Si appaiano anche all’illusione: che le sanzioni siano l’equivalente, e non il surrogato, di una politica vera. E, per i giornalisti: che un articolo sia ben fatto anche quando per ideologia o conformismo esamina una sola postazione. Gli occhi dovrebbero guardare in tutte le direzioni, in una guerra civile. Lo impone la prudenza, che resta la virtù di chi comanda e di chi narra gli eventi. Se politica è agire con cura e conoscenza nei conflitti che tormentano il nostro «estero vicino», a Est, non è politica quella che si sta facendo. Soprattutto non è politica europea, fin quando quest’ultima continuerà ad adeguarsi alla linea statunitense: una linea interessata a integrare l’Ucraina nella Nato (integrazione respinta dalla metà dei cittadini ucraini, dicono i sondaggi), e a restituire a Washington l’egemonia esercitata in Europa durante la guerra fredda.

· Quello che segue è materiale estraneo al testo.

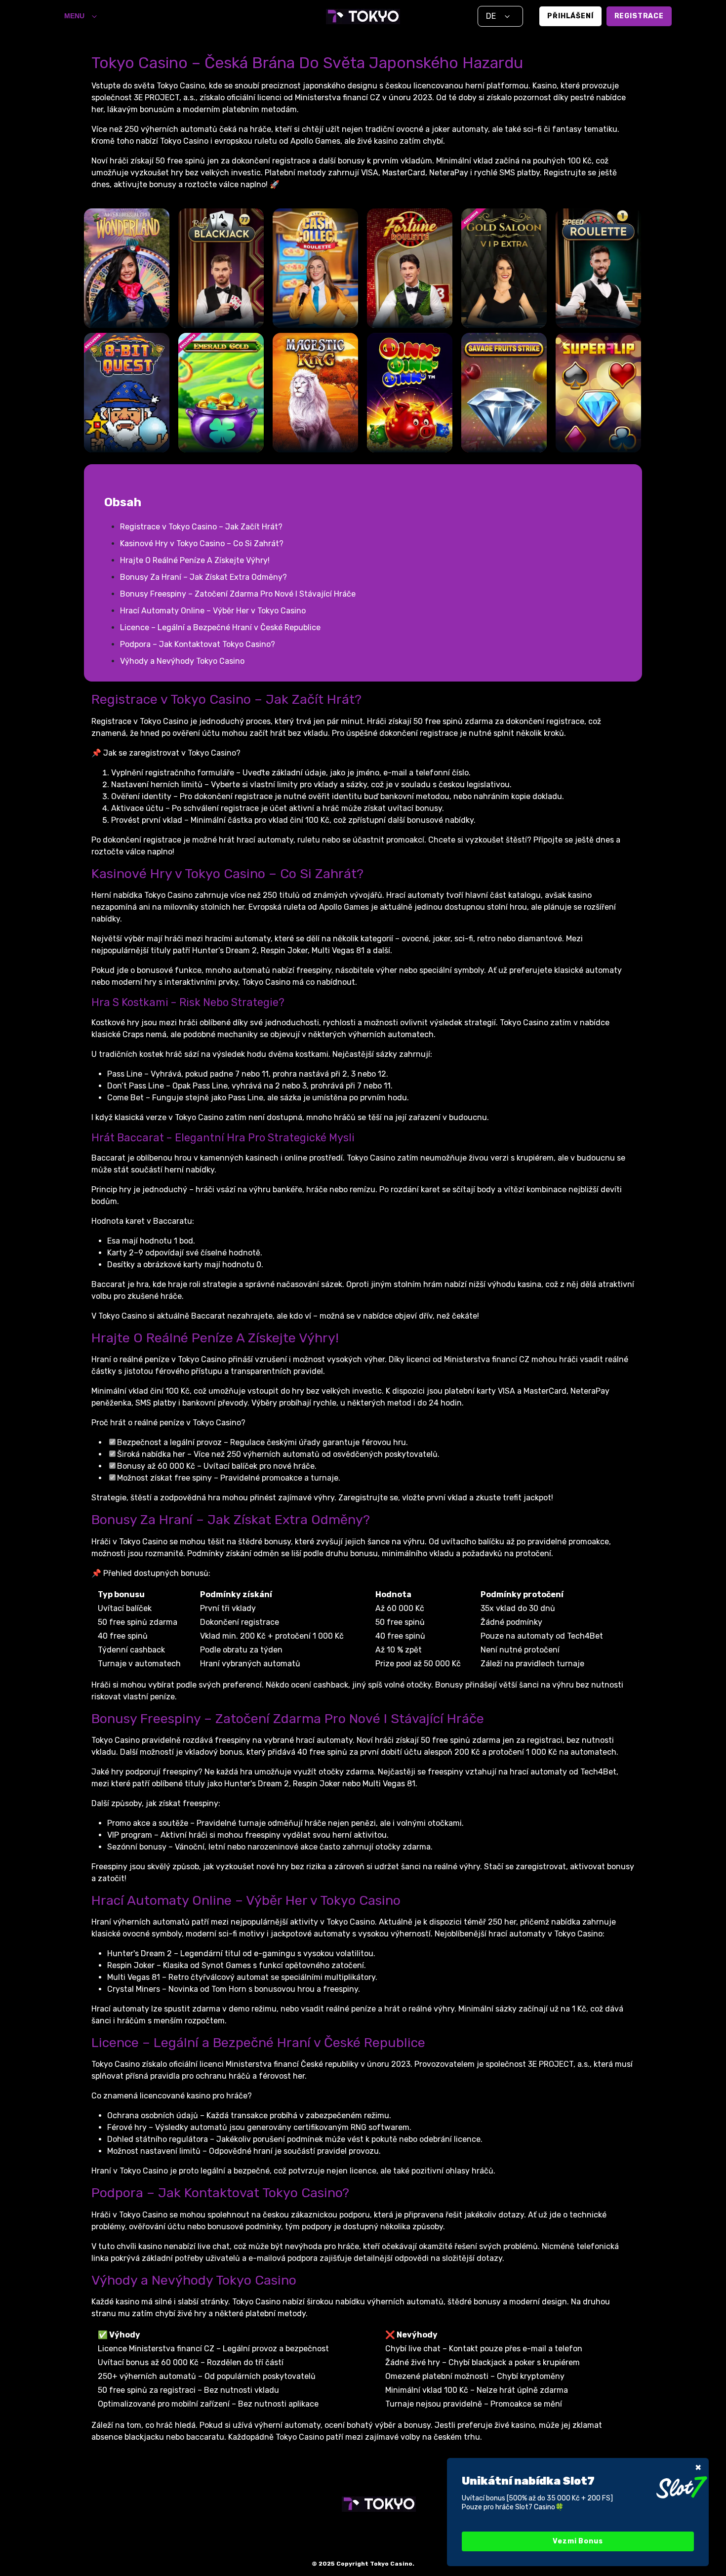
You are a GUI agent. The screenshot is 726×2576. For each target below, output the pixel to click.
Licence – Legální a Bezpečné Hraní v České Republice (220, 627)
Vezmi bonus (578, 2541)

Una politica che sia davvero europea non può esimersi dal compito di pensare finalmente i rapporti con la Russia, magari con atteggiamento severo ma capendo che la presenza ai suoi confini di forze della Nato somiglia molto a quella che fu la provocazione di Chruscev a Cuba, nel ’61-’62 («Non si mettono le dita negli occhi a nessuno», ha detto Prodi il 5 settembre). E significa, far politica, aver chiara in mente la natura attuale dello Stato ucraino, e la natura che esso dovrebbe darsi in futuro.

Se tale è il compito, almeno tre sono le cose da fare. Primo: riconoscere che siamo davanti a una guerra civile, dove le responsabilità non sono di un’unica fazione come pretendono diplomazie occidentali e Nato. Se Putin gioca sui nazionalismi etnici, allo stesso modo sta giocando, e in modo pesante, il governo ucraino. È l’opinione di Schmidt: contrariamente a quanto detto da Angela Merkel, in una frase attribuitale dal «New York Times», Putin non vive «in un altro mondo», ma «in questo mondo». Un mondo plurietnico, quello russo, che al contempo non può ignorare le proprie genti, se maltrattate negli Stati dell’ex Urss ora indipendenti. Né può essere estromesso dalla Crimea, che fu russa per secoli, fin quando Chruscev la «regalò» a Kiev nel ’54. Il porto di Sebastopoli, a Sud dell’Ucraina, è sede della Flotta del Mar Nero: permanenza sancita da un ventennale accordo russo-ucraino stipulato nel ’97, ed estesa nel 2010 per altri 25 anni.

Secondo: l’Unione deve prendere atto che la strategia di Kiev si avvale di milizie d’estrema destra, inserite nei propri apparati militari. Il caso più lampante è il battaglione Azov, armata neonazista che risponde direttamente al ministero dell’Interno. Su questa devianza tacciono l’Europa, gli Usa, la stampa mainstream.

Terzo: la strategia ucraina ha prodotto un numero allarmante di vittime civili nel Sud-Est ucraino, 260.000 sfollati interni e centinaia di migliaia di profughi che fuggono in Russia (secondo l’Unhcr, dall’inizio dell’anno più di 121.000 persone hanno richiesto lo status di rifugiato a Mosca, altre 138.000 hanno fatto domanda per forme di permessi di residenza, e sono in tutto ben 814.000 i cittadini ucraini russofoni che con status diversi si trovano ora in Russia). Nessuno, in buona fede, può credere che i fuggitivi siano tutti putiniani. Sono russofoni che si sentono perseguitati, declassati. Che hanno vissuto e temono ampie operazioni di pulizia etnica.

È una tragica ironia della storia che il modello di federazione su cui la nostra Unione è fondata – una convivenza di culture e lingue diverse che si rispettano l’un l’altra – sia proposto oggi non da noi europei, ma da Putin. È una tragedia mentale, oltre che politica.